Metastatic disease in the breast

Breast. 2002 Dec;11(6):526-8. doi: 10.1054/brst.2002.0467.


Breast cancer is the commonest malignancy in women. However, metastatic involvement of the breast is relatively rare. Metastatic disease of the breast is therefore often an unexpected diagnosis in a female patient presenting with a breast mass. The commonest cause is spread from a contralateral breast carcinoma. Of solid tumors at other sites, the most common cancers to metastasize to the breast are, in declining order of frequency, malignant melanoma, lymphoma, lung cancer, ovarian carcinoma, soft tissue sarcoma, and gastrointestinal and genitourinary tumors. Besides these, metastases from osteosarcoma, thyroid neoplasms, and cervical, vaginal and endometrial carcinomas to the breast have been sporadically reported in the literature. A clinical presentation with pain, tenderness and discharge is distinctly unusual. A solitary lesion is the most common clinical presentation. Lesions that metastasize to the breast may produce changes that look similar to those of primary breast cancer on mammography, but they are more likely to be multiple, are frequently bilateral, and form a nidus of tumor cells that are usually round with fairly well-defined margins.

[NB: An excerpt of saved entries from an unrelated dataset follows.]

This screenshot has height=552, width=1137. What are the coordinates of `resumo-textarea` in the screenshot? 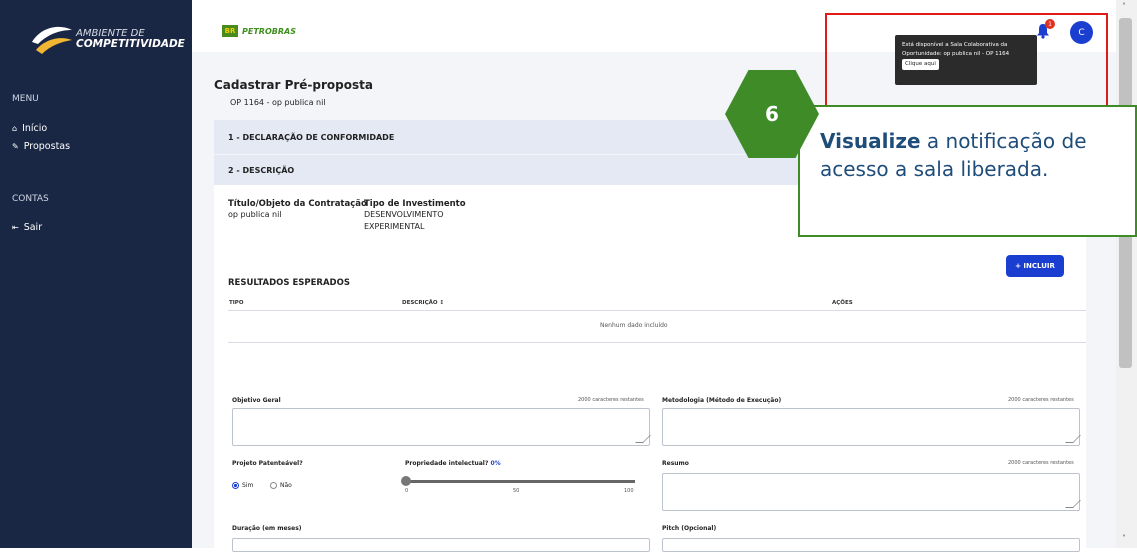 It's located at (872, 492).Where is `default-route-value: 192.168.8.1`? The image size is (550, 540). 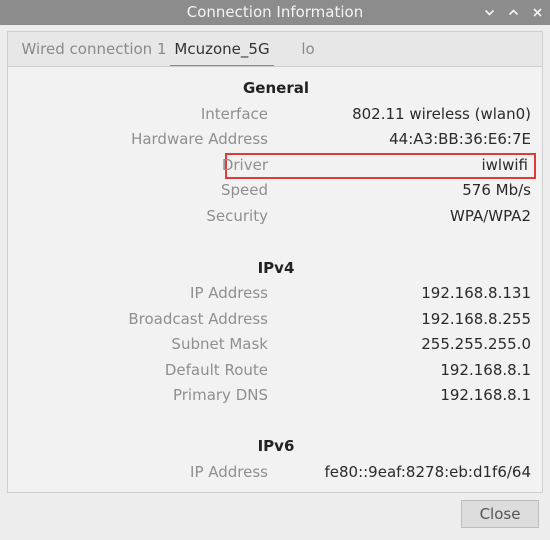 default-route-value: 192.168.8.1 is located at coordinates (486, 370).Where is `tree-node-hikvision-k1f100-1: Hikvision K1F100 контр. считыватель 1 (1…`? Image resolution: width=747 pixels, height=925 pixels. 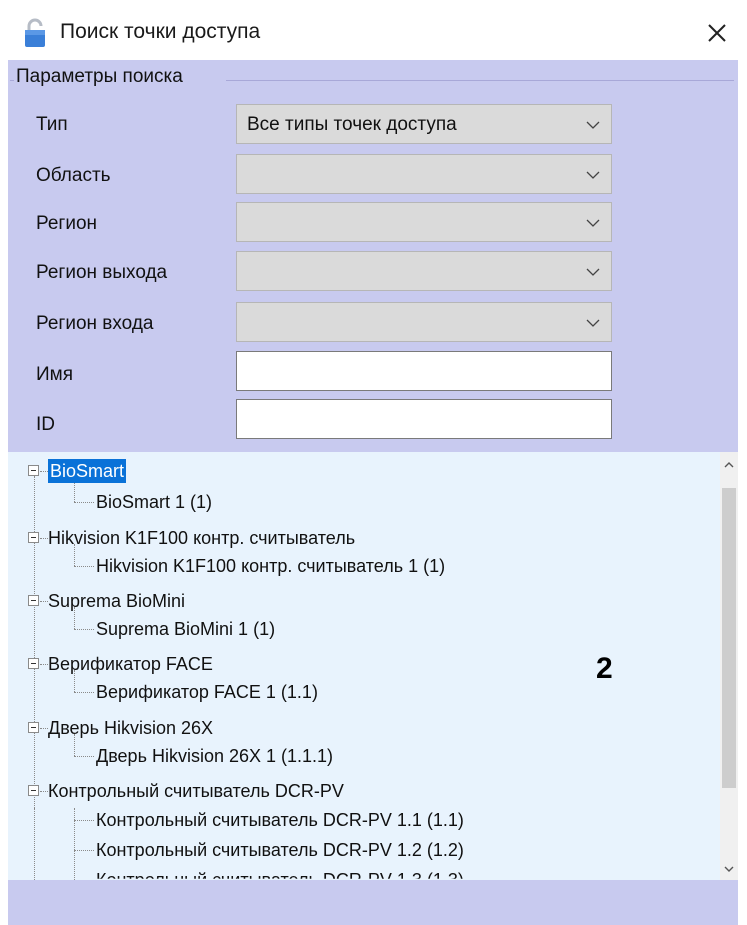 tree-node-hikvision-k1f100-1: Hikvision K1F100 контр. считыватель 1 (1… is located at coordinates (270, 566).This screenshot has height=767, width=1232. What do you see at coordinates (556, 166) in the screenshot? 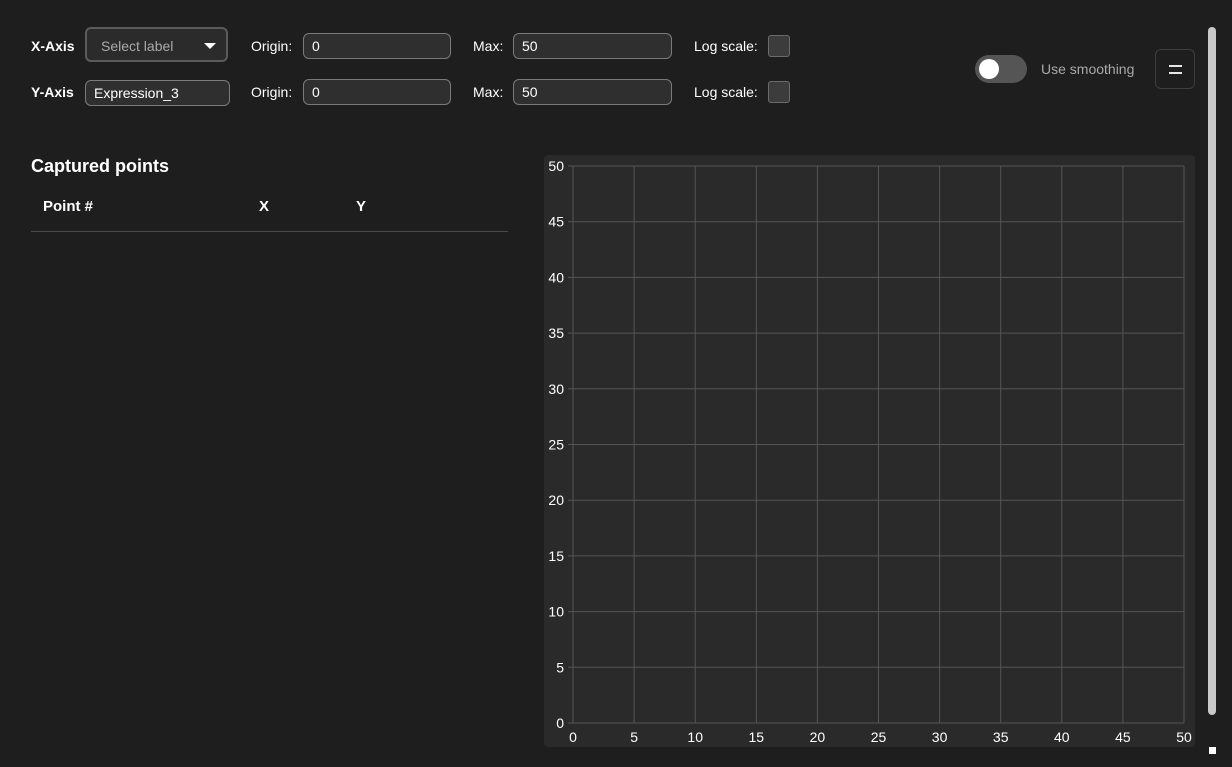
I see `y-tick-label: 50` at bounding box center [556, 166].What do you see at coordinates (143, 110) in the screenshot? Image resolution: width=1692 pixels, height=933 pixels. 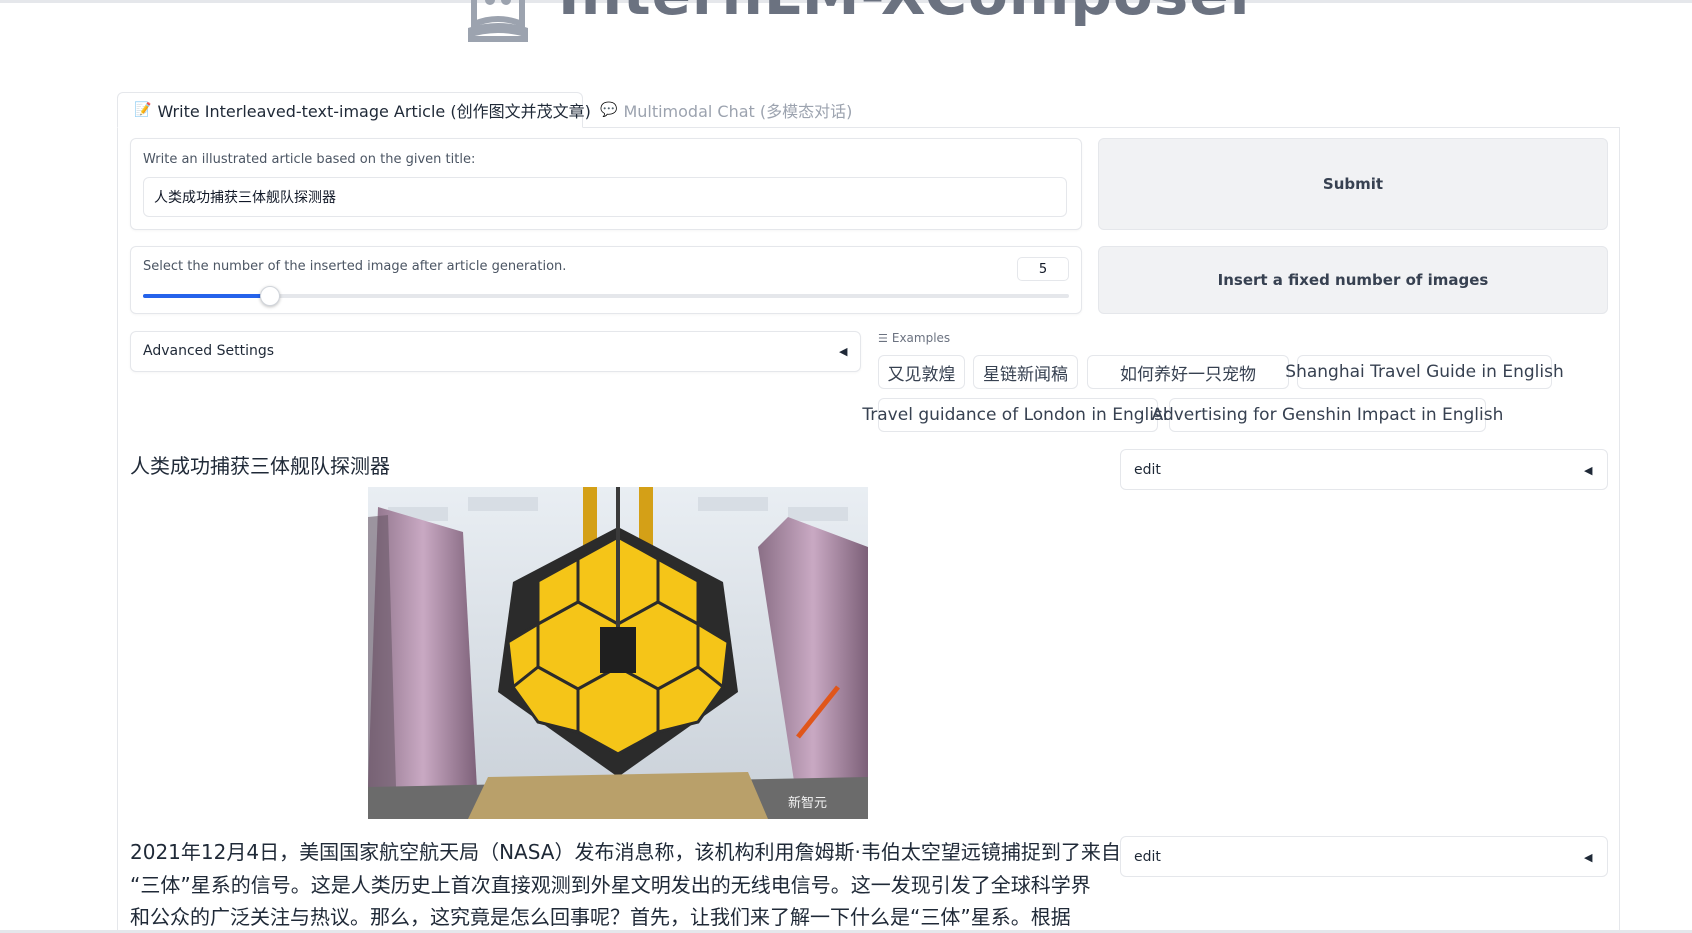 I see `memo-icon: 📝` at bounding box center [143, 110].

Microcalcifications are not a distinguishing feature, and although their margins may be ill defined, spiculations are not commonly found. Diagnosis is generally achieved by means of fine-needle aspiration cytology or open biopsy of the breast masses. In recent reports, particular importance has been attached to the performance of fine-needle aspiration cytology diagnosis, to differentiate a metastasis from a second primary tumor, thus making it possible to avoid unnecessary mastectomy and ensure that appropriate chemotherapy and radiotherapy are implemented.